Riflessioni su Silvia Romano e il futuro della cooperazione
Il Secolo XIX, 23 maggio 2020 – La liberazione di Silvia Romano impone una riflessione sul tema della sicurezza di chi svolge attività di cooperazione internazionale. Per evitare che prevalga la tesi: “Se le vanno a cercare, è meglio che se ne stiano a casa”. Oggi più che mai, invece, c’è bisogno di solidarietà “a casa loro”. Nel libro “Africa e Covid-19. Storie da un continente in bilico”, racconto quanto preziosa sia l’attività della cooperazione italiana contro la pandemia, in campo sanitario e in quello della sensibilizzazione delle popolazioni. Ma per dare valore a questo patrimonio, così scarsamente considerato e finanziato, è bene anche riflettere su quel che non va.

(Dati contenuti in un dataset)
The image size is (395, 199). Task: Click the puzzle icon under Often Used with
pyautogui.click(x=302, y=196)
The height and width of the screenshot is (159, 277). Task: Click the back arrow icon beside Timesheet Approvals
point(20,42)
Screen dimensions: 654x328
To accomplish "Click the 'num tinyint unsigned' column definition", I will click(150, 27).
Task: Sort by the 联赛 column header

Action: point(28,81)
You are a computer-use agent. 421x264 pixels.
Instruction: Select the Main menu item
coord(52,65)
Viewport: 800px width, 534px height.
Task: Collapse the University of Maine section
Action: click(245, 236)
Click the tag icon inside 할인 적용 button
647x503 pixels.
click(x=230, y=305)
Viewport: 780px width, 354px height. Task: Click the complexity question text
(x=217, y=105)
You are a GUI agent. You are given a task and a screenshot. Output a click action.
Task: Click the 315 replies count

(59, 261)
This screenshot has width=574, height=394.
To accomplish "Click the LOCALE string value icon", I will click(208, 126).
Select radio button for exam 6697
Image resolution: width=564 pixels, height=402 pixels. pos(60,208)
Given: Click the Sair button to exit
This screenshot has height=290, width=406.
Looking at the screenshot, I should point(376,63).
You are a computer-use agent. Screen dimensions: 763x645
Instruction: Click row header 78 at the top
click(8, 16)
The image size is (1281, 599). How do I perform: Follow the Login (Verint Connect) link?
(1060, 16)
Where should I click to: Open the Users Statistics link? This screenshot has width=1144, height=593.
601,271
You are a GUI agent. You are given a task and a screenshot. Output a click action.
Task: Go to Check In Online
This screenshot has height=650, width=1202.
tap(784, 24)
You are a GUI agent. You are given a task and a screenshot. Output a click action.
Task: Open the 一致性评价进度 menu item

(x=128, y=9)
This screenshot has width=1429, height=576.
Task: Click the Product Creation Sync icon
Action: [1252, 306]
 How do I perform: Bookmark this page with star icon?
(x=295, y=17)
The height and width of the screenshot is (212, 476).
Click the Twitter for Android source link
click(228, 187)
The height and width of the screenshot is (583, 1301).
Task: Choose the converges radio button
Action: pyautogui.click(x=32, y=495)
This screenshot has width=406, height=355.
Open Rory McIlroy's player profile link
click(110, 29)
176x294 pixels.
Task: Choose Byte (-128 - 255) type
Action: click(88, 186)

ESERCIZI DA SVOLGERE —
(a) Trascrivi dal testo su Silvia Romano e la cooperazione il passo che va da "Riflessioni su Silvia" fino a "che non va." compreso.
(b) Prosegui il testo su Silvia Romano e la cooperazione riprendendo dopo l'ultima frase riportata.

ESERCIZI SVOLTI —
(a)
Riflessioni su Silvia Romano e il futuro della cooperazione
Il Secolo XIX, 23 maggio 2020 – La liberazione di Silvia Romano impone una riflessione sul tema della sicurezza di chi svolge attività di cooperazione internazionale. Per evitare che prevalga la tesi: “Se le vanno a cercare, è meglio che se ne stiano a casa”. Oggi più che mai, invece, c’è bisogno di solidarietà “a casa loro”. Nel libro “Africa e Covid-19. Storie da un continente in bilico”, racconto quanto preziosa sia l’attività della cooperazione italiana contro la pandemia, in campo sanitario e in quello della sensibilizzazione delle popolazioni. Ma per dare valore a questo patrimonio, così scarsamente considerato e finanziato, è bene anche riflettere su quel che non va.

(b)
Cominciando da una frase della madre di Silvia: “Mia figlia è stata mandata allo sbaraglio”. Chi fa cooperazione sa che mette in discussione la sua vita, in situazioni in cui non ci sono certezze di sicurezza. Proprio per questo va messo in atto tutto quanto è possibile per gestire e minimizzare i rischi: l’enfasi va posta sull’etica della responsabilità rispetto alle conseguenze delle proprie scelte e sulla necessità di una preparazione specifica sul tema della sicurezza.
Nel 2015 le tre reti delle Ong AOI, CINI, LINK 2007 promossero con l’allora Ministro Gentiloni la conferenza “La sicurezza è una cosa seria”. La strada non può essere che quella del protocollo firmato allora: “l’indispensabile equilibrio tra l’imperativo umanitario che obbliga a perseverare nell’azione di aiuto e di protezione e la valutazione del rischio per gli operatori”, nella consapevolezza che accanto ai cooperanti delle organizzazioni ben strutturate esistono anche gruppi di volontariato che, pur “nella positività delle loro azioni e nella generosità e fratellanza che esprimono, possono mettersi inavvertitamente in situazioni di rischio eccessivo se non sono inseriti o collegati a un’organizzazione preparata”.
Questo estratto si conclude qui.